To approach this issue, we can think of the graph as a weighted graph where each weight is the probability of successfully traversing an edge. Then, we can use a max-heap priority queue to keep track of the most promising paths (i.e., paths with the highest probability). This involves adapting Dijkstra's shortest path algorithm to maximize probabilities instead of minimizing distances.

The core idea is to use a max-heap to continuously explore the graph, picking the node-edge combination with the highest probability, and updating the best-known probabilities to other nodes as the algorithm proceeds (the array d). By pushing negative probabilities onto the heap, we effectively turn our max-heap into a min-heap while ensuring we always pop the currently best path in terms of probability.

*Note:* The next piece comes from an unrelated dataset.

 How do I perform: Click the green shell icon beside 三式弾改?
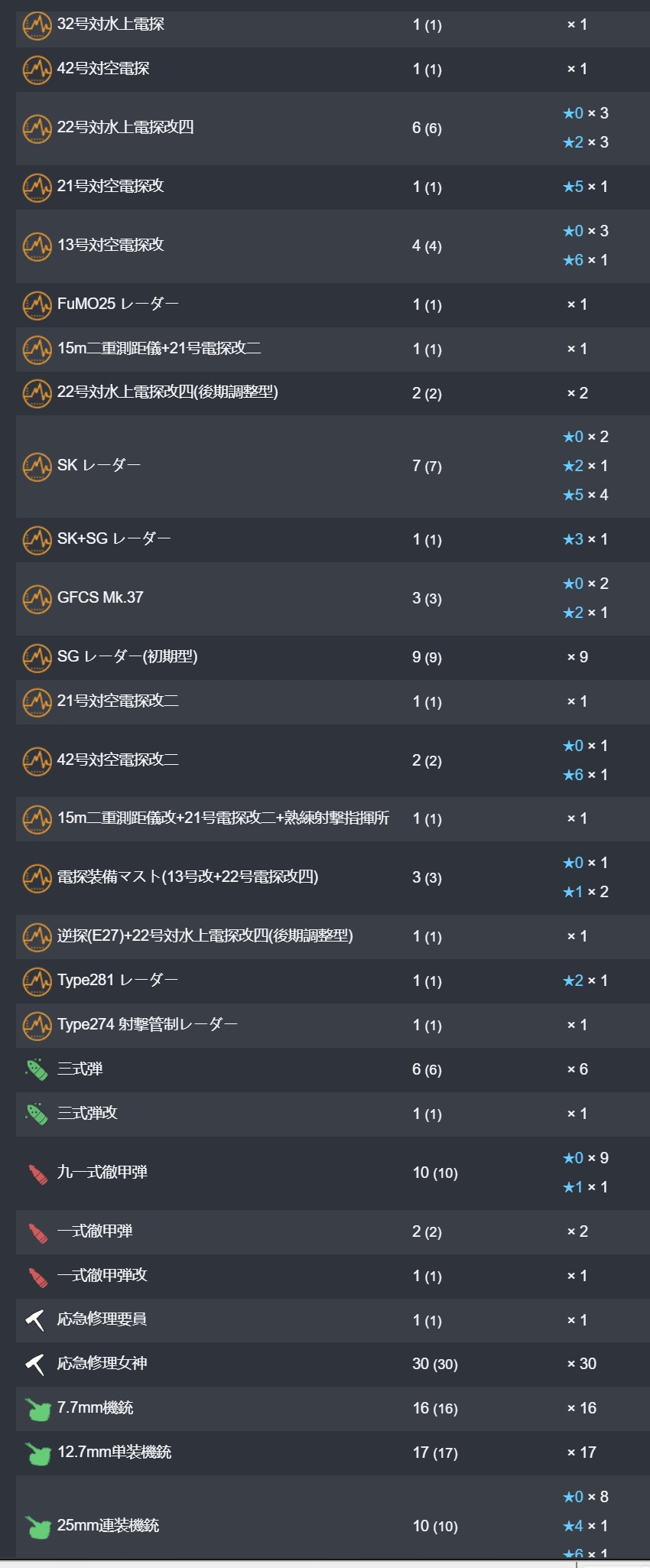tap(37, 1114)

Once we've exhausted the search or found the target node, we can return the probability associated with the target node, which at this point is the highest probability to reach it from the start node.

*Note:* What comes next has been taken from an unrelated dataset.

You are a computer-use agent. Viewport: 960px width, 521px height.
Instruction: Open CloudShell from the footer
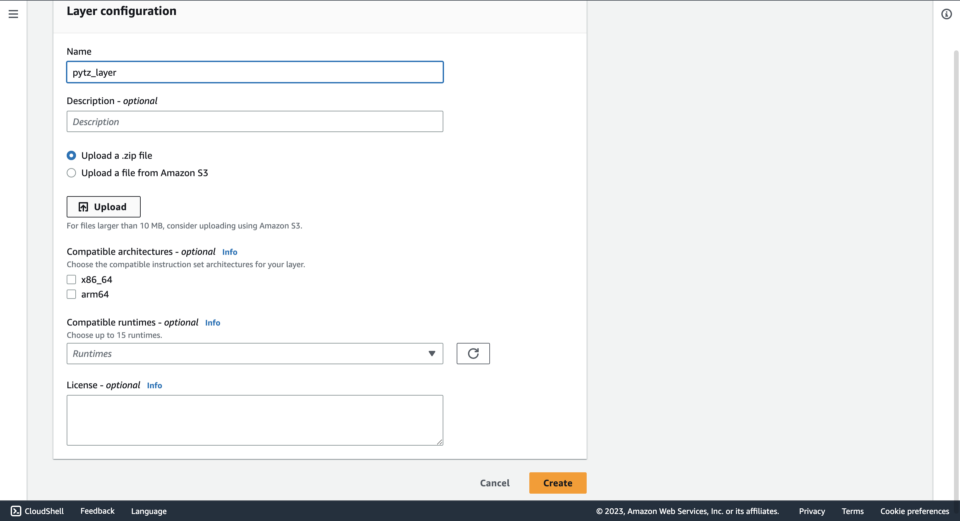[x=37, y=511]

Learn more about Graph, Shortest Path and Heap (Priority Queue) patterns.

Solution Approach

The implementation provided in the solution can be broken down into several key steps using algorithms and data structures:

  1. Graph Representation: The use of a defaultdict to create an adjacency list (g) represents the graph. This allows us to dynamically add vertices (node connections) and associate each with its corresponding success probability.

  2. Initial Setup:

    • A priority queue q is used, specifically implemented as a max-heap here with negative probabilities, to store the nodes along with their current best probability to reach those nodes.
    • An array d is initialized to hold the maximum probabilities of reaching each node from the start, with only the start node's probability initially set to 1 (since the probability of starting at the start node is certain).
  3. Dijkstra's Algorithm Adaptation:

    • We adapt Dijkstra's algorithm in a loop that runs while the priority queue is not empty. We take the node with the current highest probability (most promising path) by using heappop which retrieves and removes the element from the heap with the smallest value, which is actually our largest probability due to the negation trick.
    • We check if the current probability is better than the known probability in the array d for that node (since it's possible that a better path has already been found).
  4. Probability Updates and Queue Management:

    • For each of the node's neighbors (v) and traversal probabilities (t), we calculate the new probability to reach v as the product of t and the max probability to reach the current node (d[u]).
    • If this new probability is an improvement, we update d[v] with it and push the new probability (negated) and the node v onto the priority queue.
  5. Termination and Result:

    • The loop continues until the priority queue is emptied (all paths are explored) or we arrive at the end node.
    • Finally, we return d[end]. This is the maximum probability of reaching the end node from the start node that was recorded throughout the process.

By using these strategies, this algorithm effectively searches paths from the start node to the end node, always pursuing the most promising route in terms of success probability. The usage of negative values in the max-heap is a clever trick to maintain a priority queue structure that can be used with Python's built-in heapq module, which is naturally a min-heap.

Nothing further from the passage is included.